“Caught in the crossfire”: Aussie SMEs in the middle of China trade tension

Simon Birmingham

Australian Trade Minister Simon Birmingham. Source: AAP/Lukas Coch.

Trade tensions are accelerating between Australia and China, following reports by Chinese media that select Australian imports could be suspended from entering China as soon as Friday, which would be a blow to small businesses caught in the crossfire.

China has asked traders to stop buying seven categories of Australian products, including coal, sugar, wine, lobsters, timber and copper goods, according to China’s English-language Global Times.
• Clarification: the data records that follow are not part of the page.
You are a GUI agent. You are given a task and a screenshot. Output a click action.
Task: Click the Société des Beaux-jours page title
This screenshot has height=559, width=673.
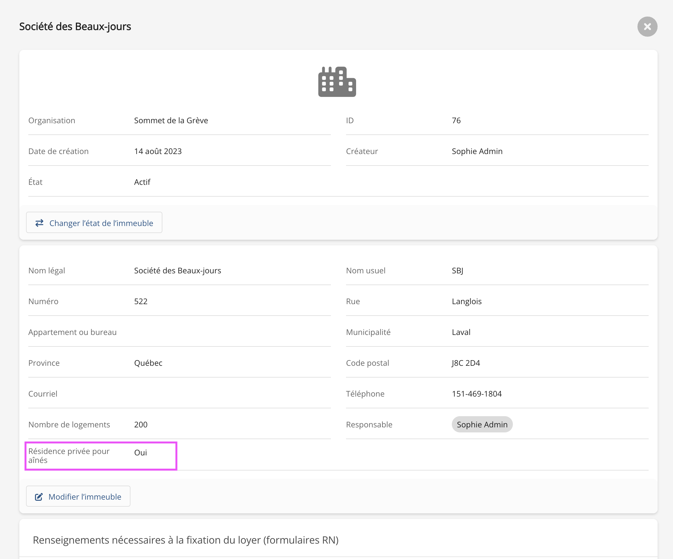pyautogui.click(x=75, y=27)
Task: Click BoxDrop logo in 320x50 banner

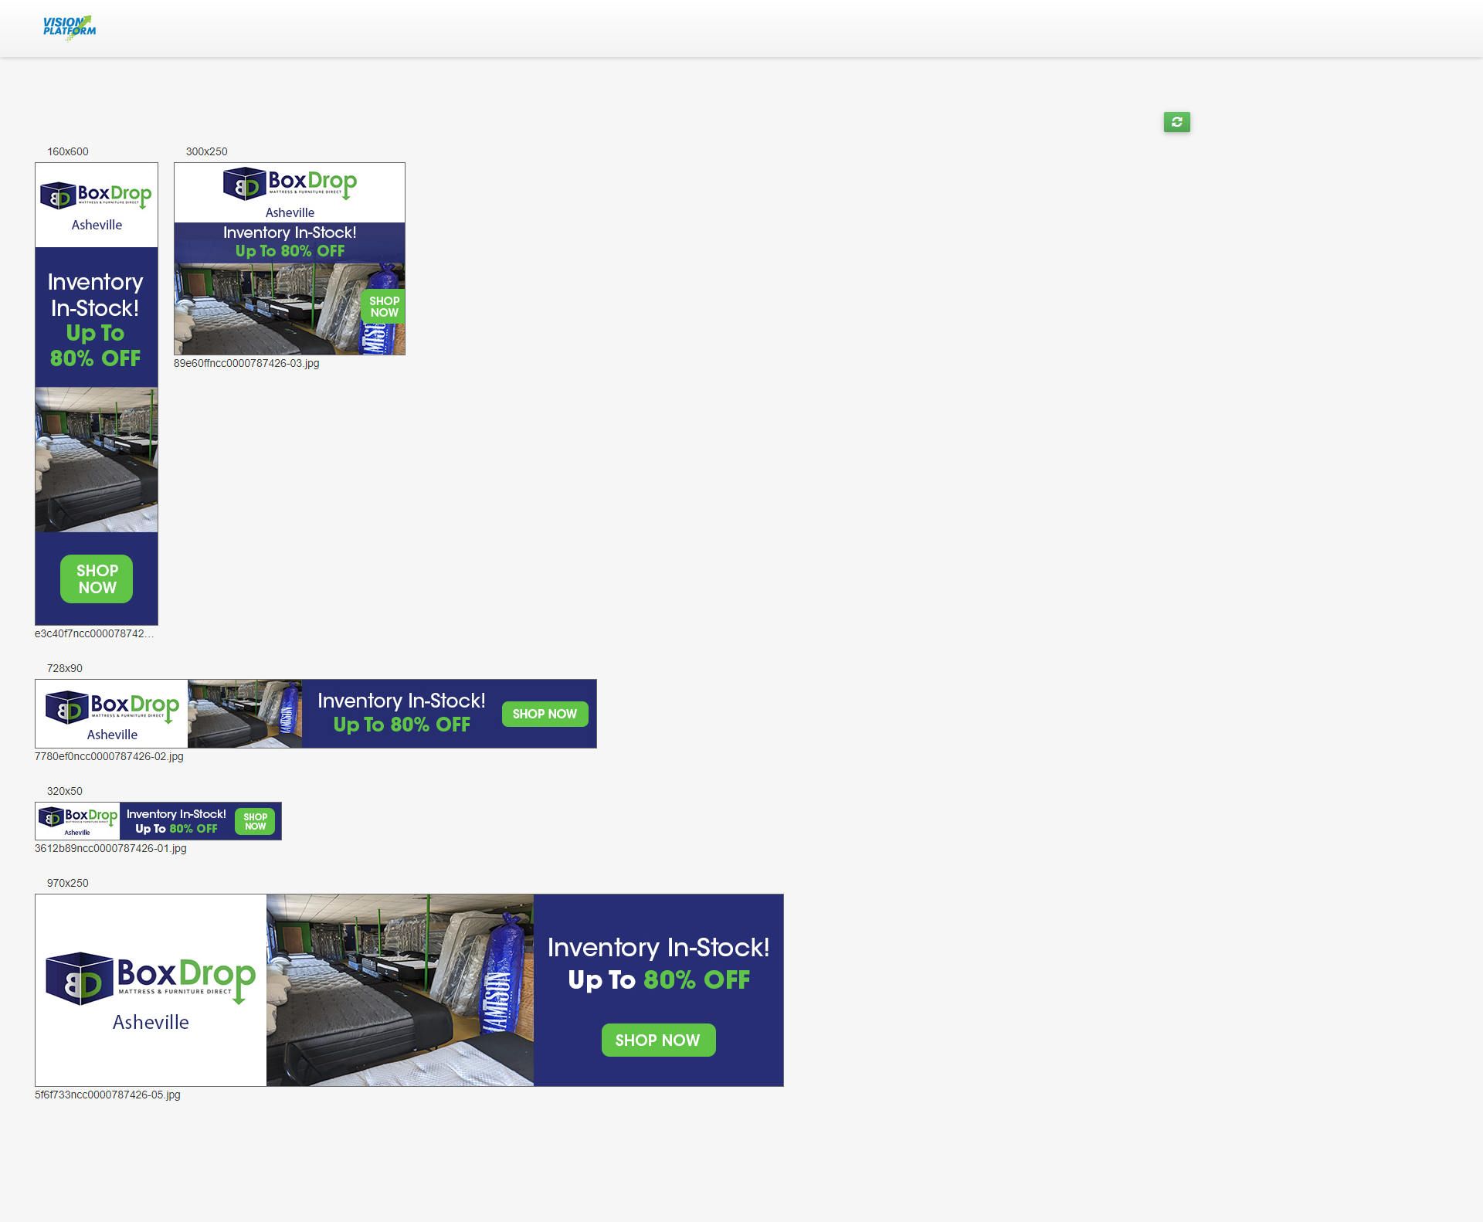Action: 78,816
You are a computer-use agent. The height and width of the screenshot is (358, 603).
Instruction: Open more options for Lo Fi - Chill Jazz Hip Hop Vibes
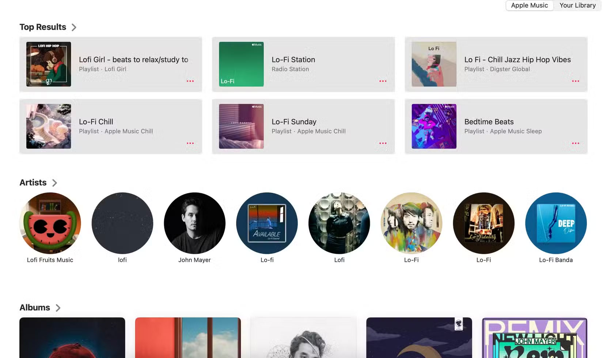pos(575,81)
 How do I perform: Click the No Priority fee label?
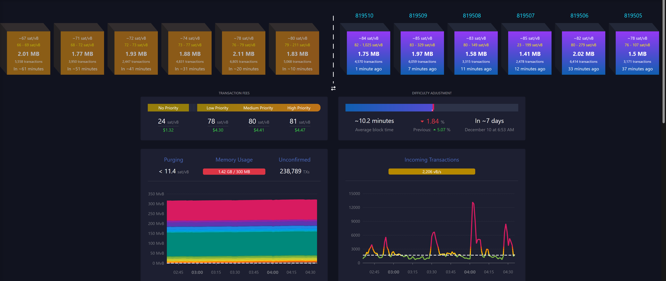(x=168, y=108)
The report follows delays on lobster shipments clearing Chinese customs this week, an investigation into the cost of Australian wine exports, and an 80.5% tariff on Australian barley exports in July.

IBISWorld senior industry analyst Will Chapman says the potential bans show China’s aim to gain favourable trading conditions from Australia.

“These potential bans indicate China’s desire to use its position as a major market for Australian goods as leverage in negotiating the trade relationship,” Chapman tells SmartCompany.

“Nevertheless, the restrictions pose significant challenges for Australian businesses caught in the crossfire,” he says.

According to Chapman, the significant uncertainty unleashed by China’s strategy will reverberate through to SMEs not directly affected by the trade suspensions.

“SMEs down the supply chain will need to take action to mitigate the disruption of normal trade flows,” Chapman says.

“Firms that trade in products targeted by China will likely be affected by price volatility as alternative buyers are found.”

Scale of the impact

China’s proposed ban on Aussie wheat imports would hit home for the grain industry, since China accounted for nearly 15% of Australian wheat exports in 2019-20 — with a value of $568.4 million, according to IBISWorld data.

Bans on rock lobsters would also take a swipe at the fishing industry, with rock lobsters accounting for over 40% of the industry’s revenue, which expects to reach $1.7 billion this financial year.

China alone makes up 60% of rock lobster exports.

Potential bans on Australian coal, copper ore and copper concentrates are a new frontier in the tense trading ties between China and Australia.

A ban on coal imports would have the biggest economic impact of all, as China imported $14.2 billion worth of Australian coal in 2019-20.

“The proposed import ban on Australian coal represents a significant escalation in tensions, as China is the primary market for a range of lucrative Australian commodities, including iron ore,” Chapman says.

China has been careful not to make the import bans look like another politically motivated trade war, by giving various reasons to legitimise its import bans, such as biohazards in timber and wine prices fixed below cost.

Australian Trade Minister Simon Birmingham denied the timing of the trade issues had any link to the US election.

“I think it is important that people not jump to conclusions in relation to the seafood trade,” Birmingham said in a statement on Monday.

“We need to try to work through those issues, but by jumping to conclusions quickly and trying to draw linkages to other matters would only be unhelpful for our seafood industry,” he said.